The New York-based firm is working with anti-fraud company White Ops to analyze and block fraudulent impressions served on MediaMath's platform before advertisers bid to buy it. In theory, the method will wipe out scammers before they can thwart web traffic. The method will be baked into MediaMath's demand-side platform - or DSP - that helps advertisers buy online ads programmatically.
According to MediaMath's CEO Joe Zawadzki, the firm has been working with WhiteOps over the past 18 months and is a result of last year's round of $225 million in funding from private equity firm Searchlight Capital Partners. Since then, he said MediaMath's goal has been to make a "10X leap forward in the accountable and addressable supply chain in digital."
"The stakes have gotten higher and [it] felt like there was a market-wide outcry for enterprise, mature, reengineered approach to digital," he said. "It's critically important to do this right."
While advertisers have been fighting fraud for years, marketers typically try to reconcile with ad fraud in the form of rebates or credits from publishers and ad-tech companies after campaigns run.

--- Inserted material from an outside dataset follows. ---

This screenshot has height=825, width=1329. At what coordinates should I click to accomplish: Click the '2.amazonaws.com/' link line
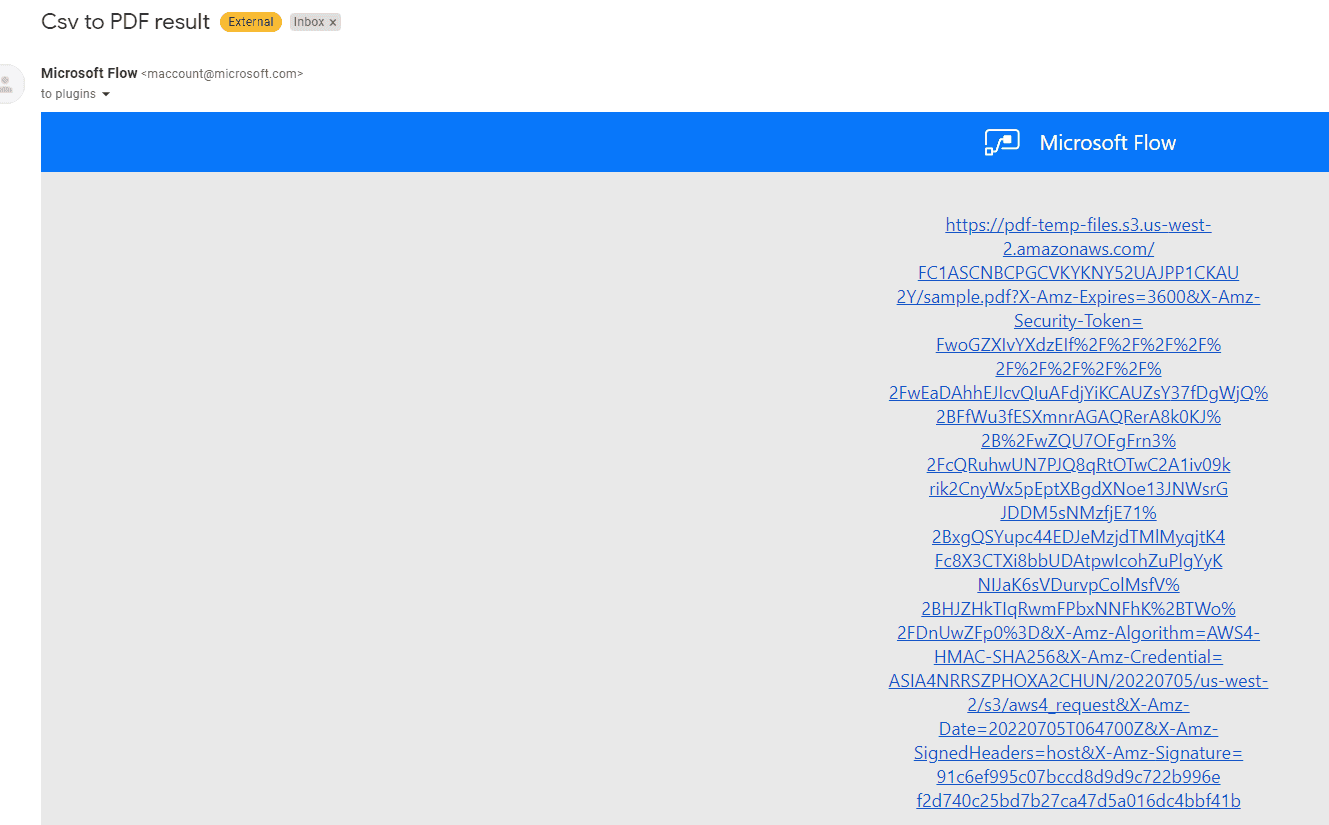click(x=1078, y=248)
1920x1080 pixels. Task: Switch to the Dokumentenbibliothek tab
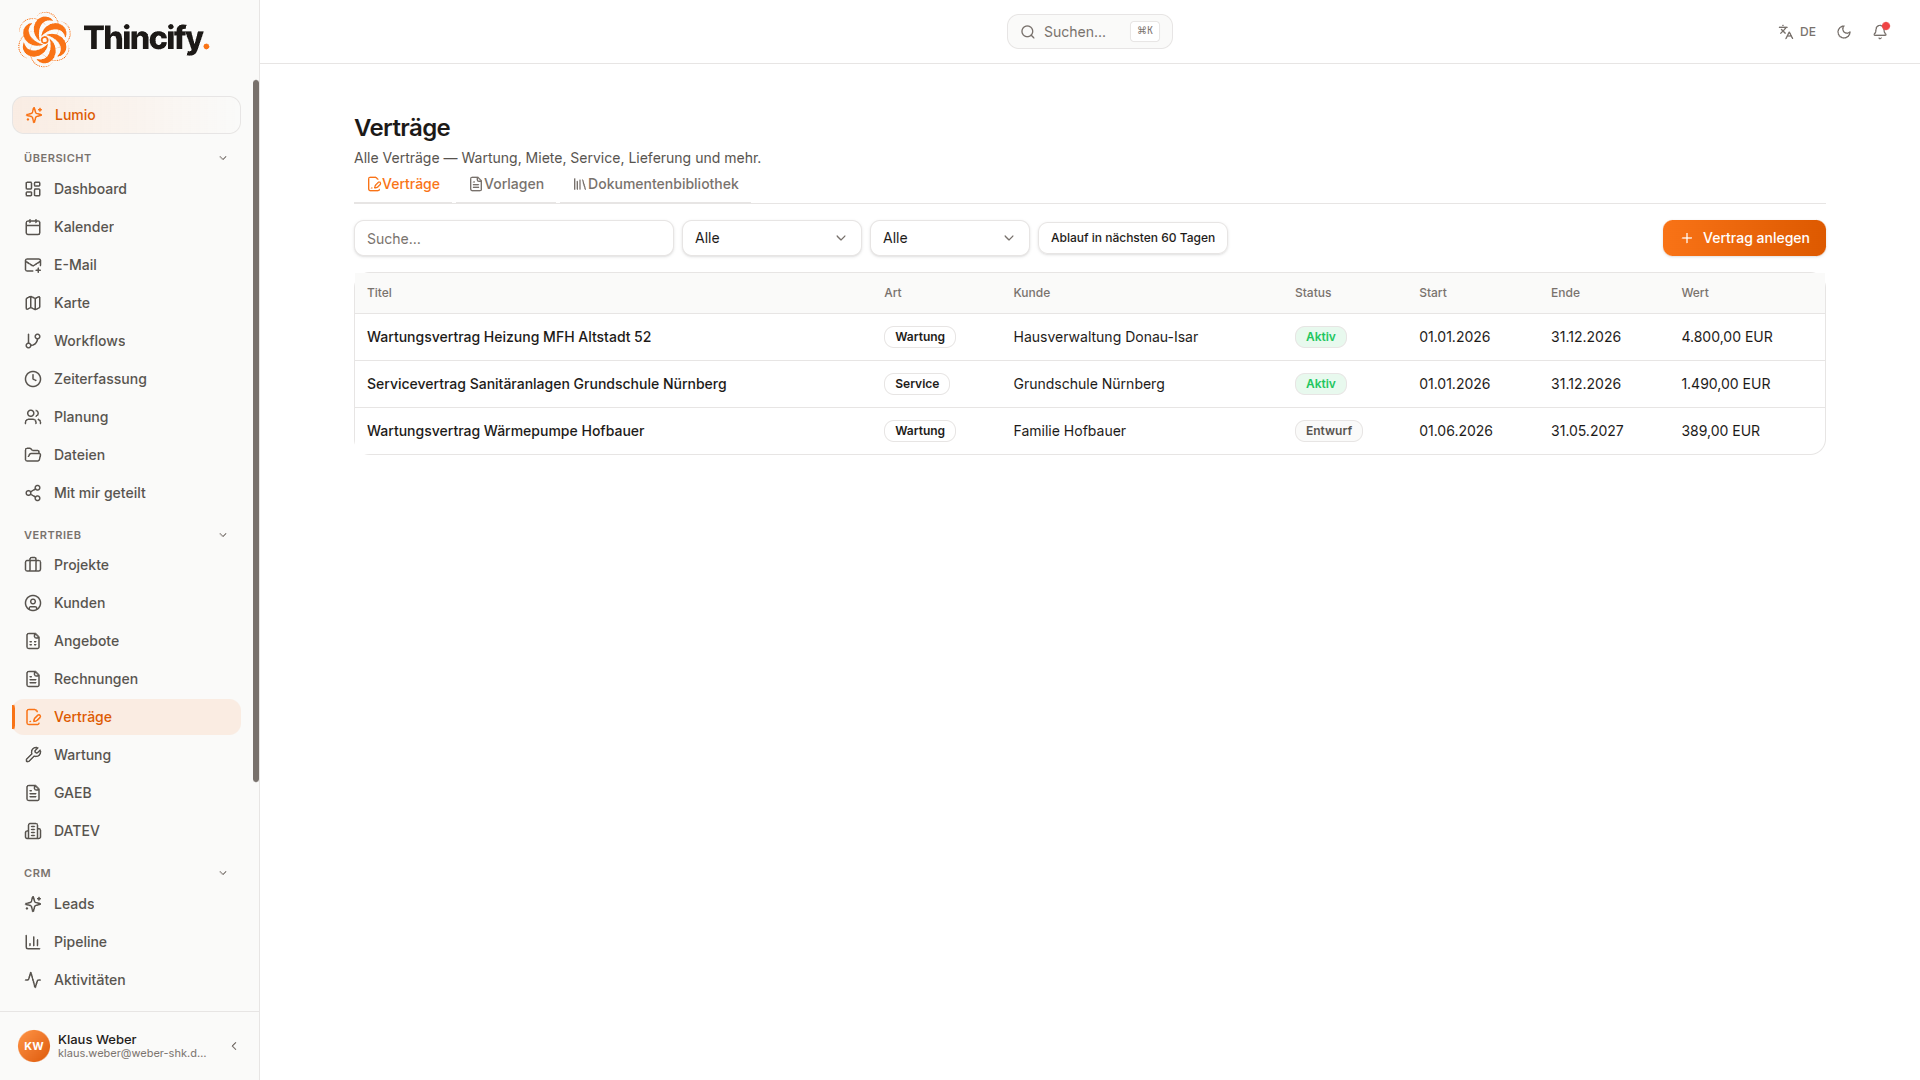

Such methods punish publishers and ad-tech companies instead of stamping out fraudsters, he said.
"This allows you to starve the bad actor," Zawadzki said.
WhiteOps' technology will vet all of MediaMath's ad formats including display, mobile app, video and connected TV, said Tamer Hassan, CEO of WhiteOps. The service will initially roll out to a small group of advertisers with the goal of making it available for free to all of MediaMath's advertisers.
To vet ad impressions before they're purchased, WhiteOps's software is implemented into MediaMath's local data centers around the world to help vet fraud in milliseconds, MediaMath's Zawadzki said.
WhiteOps has done similar work with AppNexus and The Trade Desk in the past couple years.
Fraud continues to plague marketers
According to a recent study by the Association of National Advertisers and WhiteOps, ad fraud will account for $5.8 billion globally this year, down from $6.5 billion in 2017.
Still, advertisers say that ad fraud remains to be a challenge as fraudsters find new tactics to siphon away money, particularly in app and video ad formats that are hard to detect and have high CPMs.
"Pre-bid filtering is beneficial and goes a long way as it can reduce cost and infrastructure strain on upstream providers," said Michael Zacharski, CEO of EMX, the programmatic exchange of the agency Engine. "Like a speed trap, fraud detection is a great preventative measure and also definitely catches many lawbreakers, but we're not at a place where there is a solution that works 100% of the time."
There's also growing competition for anti-fraud firms like DoubleVerify and Moat to provide tech that's similar to what WhiteOps offers, said Eric Kirtcheff, SVP of global ad operations at Essence. A challenge with using fraud tools is that tech companies often charge advertisers extra for it. The cost is equivalent to adding 20 cents or less to CPMs (cost per 1,000 impressions), he said.
Removing pre-bid fraud also creates a Catch 22 for advertisers that run programmatic campaigns to reach a wide audience.
"The downside is that it reduces scale quite a bit," he said. "It will potentially flag things that aren't fraud as fraud or maybe a site has a lot of bot traffic."
Jay Friedman, president of ad agency Goodway Group, added that advertisers will continue to pay for third parties to monitor ad fraud while campaigns run.
"I don't think this is much of a game-changer since it's been active in the independent market for a while with The Trade Desk," he said. "Walled gardens don't believe they let any fraud through in the first place, and most advertisers will still apply a separate third party to validate."